A couple of weeks ago, I decided to setup a backup system for all my data. The goal was to setup an automated system which needs no intervention.
I self host a lot of things and have a lot of personal data. Popular tools like Google Drive are good for syncing, not for backup. It’s important to note the difference between the two here.
Backup software
Searching the internet led me towards many open source backup tools; notably Restic and Borg Backup. Borg required a server to be run at the backup location. This was a deal breaker since I wanted to save the backup to multiple locations with or without a server.
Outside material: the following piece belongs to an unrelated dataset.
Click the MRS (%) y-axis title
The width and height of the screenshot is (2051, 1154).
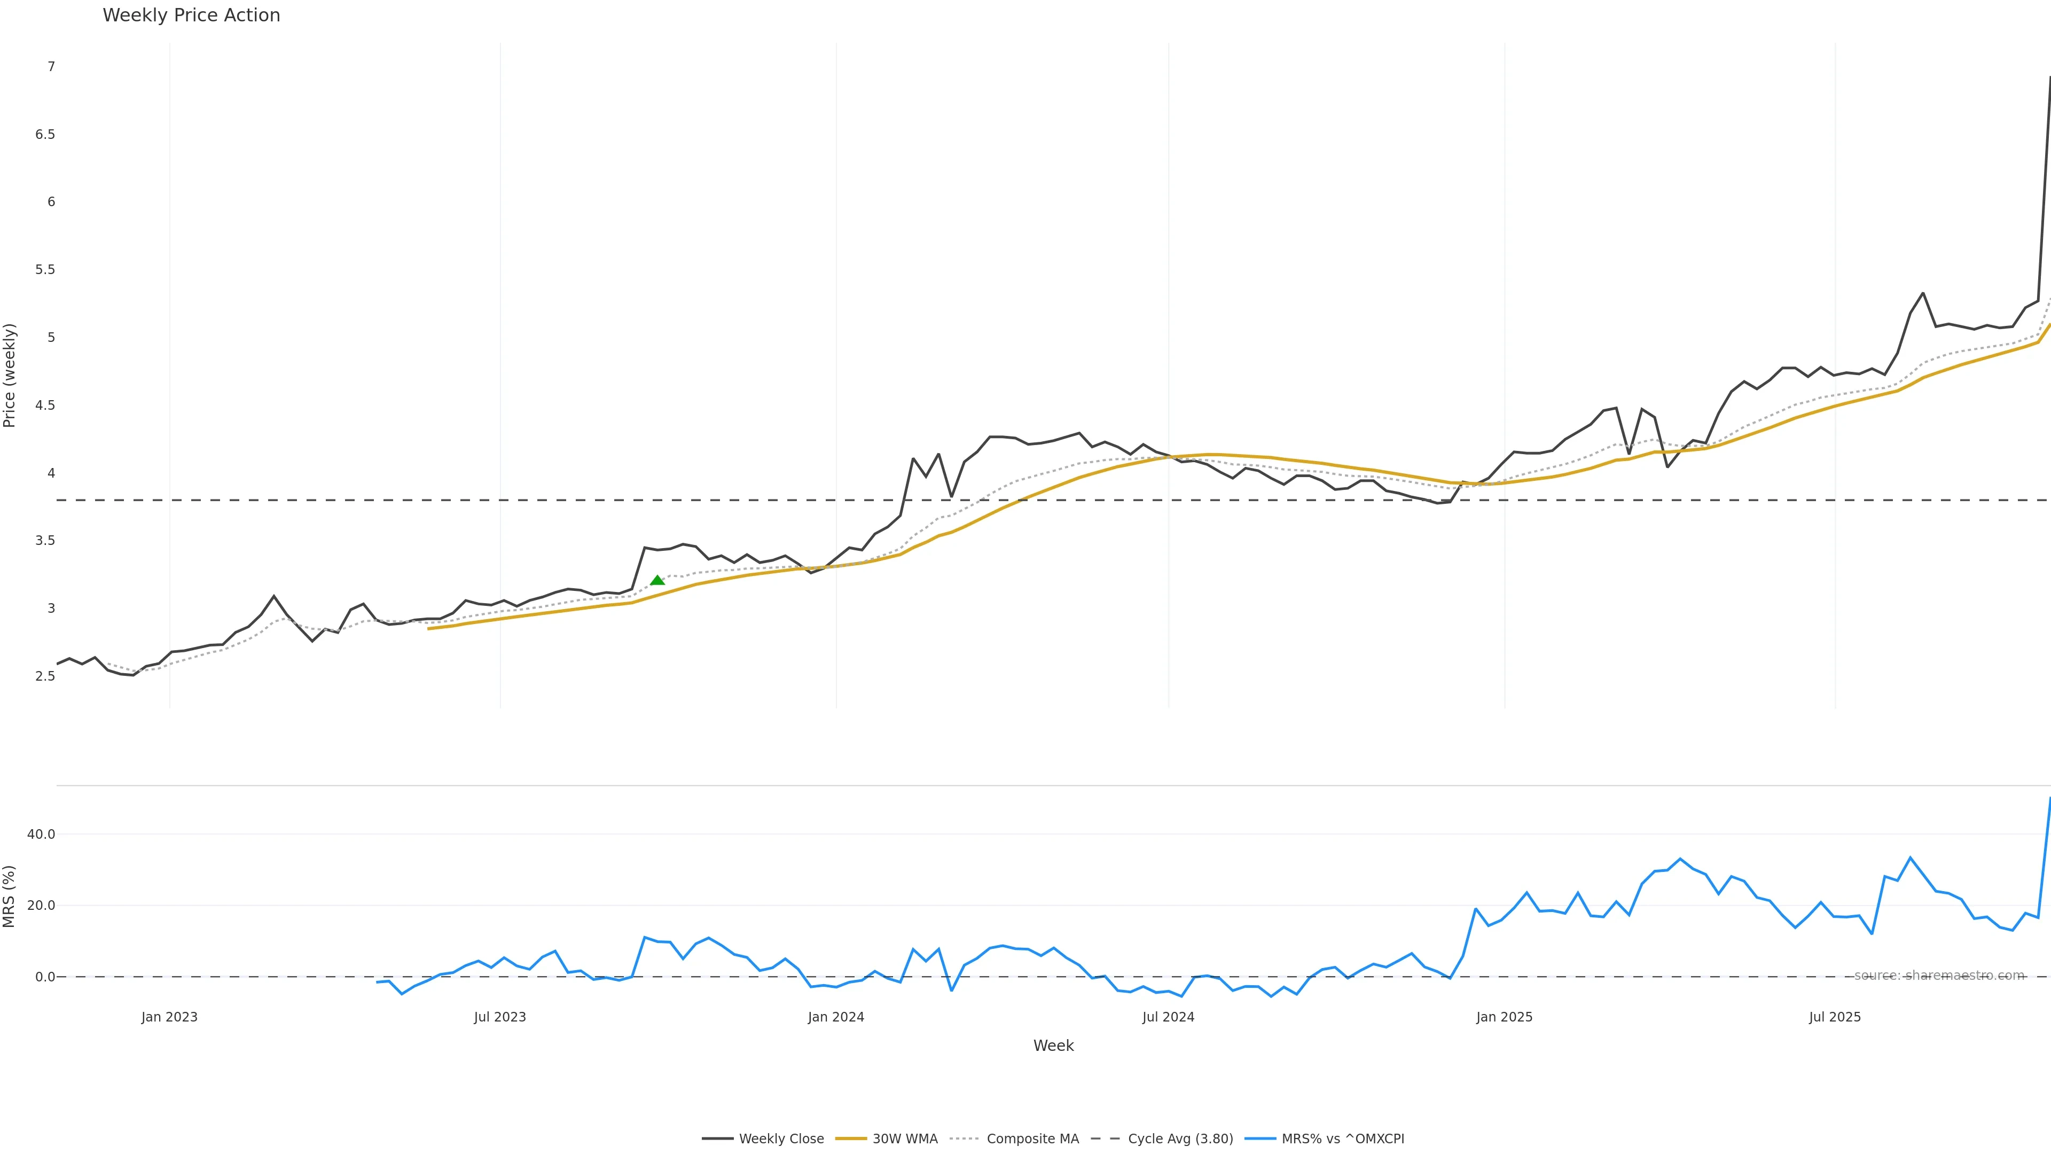coord(10,896)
Restic seemed to perfectly fit the bill so I decided to give it a try. It provided all the features I wanted:
- open source
- actively maintained
- a single binary
- supports a lot of backends: S3 compatible, SFTP, WebDav, Rclone
- has encrypted backups
- has deduplication
- has good documentation and community
- is CLI based
Backup location
The next step was to decide a backup location. I wanted to keep two copies of backup, one on-site and one off-site. For on-site I went ahead with a simple external SSD. For off-site, the decision required more effort.
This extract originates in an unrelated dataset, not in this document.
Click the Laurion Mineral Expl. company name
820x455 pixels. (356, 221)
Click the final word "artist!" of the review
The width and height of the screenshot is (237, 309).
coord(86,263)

There are a lot of popular cloud storage options. S3 based like Amazon S3, Backblaze B2, iDrive E2. Others like Hetzner Storage Box, Google Drive, Dropbox, etc.
I decided to go with Hetzner Storage Box. It seemed to fit the bill because:
- I wanted to stay away from Big Tech (Google Drive, etc). Maybe a personal bias.
- I didn’t want egress costs of S3 based storage.
- Hetzner supported a lot of protocols, SFTP, SCP, rSync, rClone, WebDav, to name a few.
- I was getting decent transfer speeds in my testing.
- The pricing was reasonable.
- Hetzner has a good reputation.
- The data center is in Germany, close to where I live (UK).
I setup Hetzner Storage Box over WebDav with rClone. I used it as a backend in Restic to prepare the backup repository. This is a one-time process.
restic -r rclone:hetzner-webdav:restic-repo init
Restic will ask you to set a password to encrypt the repository. Make sure to setup a strong one.
After the repository is prepared, the process to backup is a single CLI command:
restic -r rclone:hetzner-webdav:restic-repo backup /path/to/local/directory
The backup will be saved as a snapshot. Since Restic supports deduplication, the storage and time cost of future snapshots is low.
Restic supports removing old snapshots according to a policy. This is the policy I wrote which is self explanatory:
restic forget --prune --keep-daily 10 --keep-weekly 8 --keep-monthly 12 --keep-yearly 5
Automation
I used Syncthing to sync data from all my devices to my Raspberry Pi 5. In the Pi, I wrote a simple shell script to backup the data and remove older snapshots as per the policy above. Then I setup a cron job to run the script every day at 4am.
0 4 * * * /path/to/backup/script.sh >> /path/to/log/file 2>&1
Once this is setup, the entire process is automatic. Syncthing syncs data in real time to the Pi. And the cron job makes sure the data is backed up every day.
Conclusion
I will evolve this system over time as my needs change. Till now, I am happy with this. I invite you to suggest improvements and share your backup strategy as well.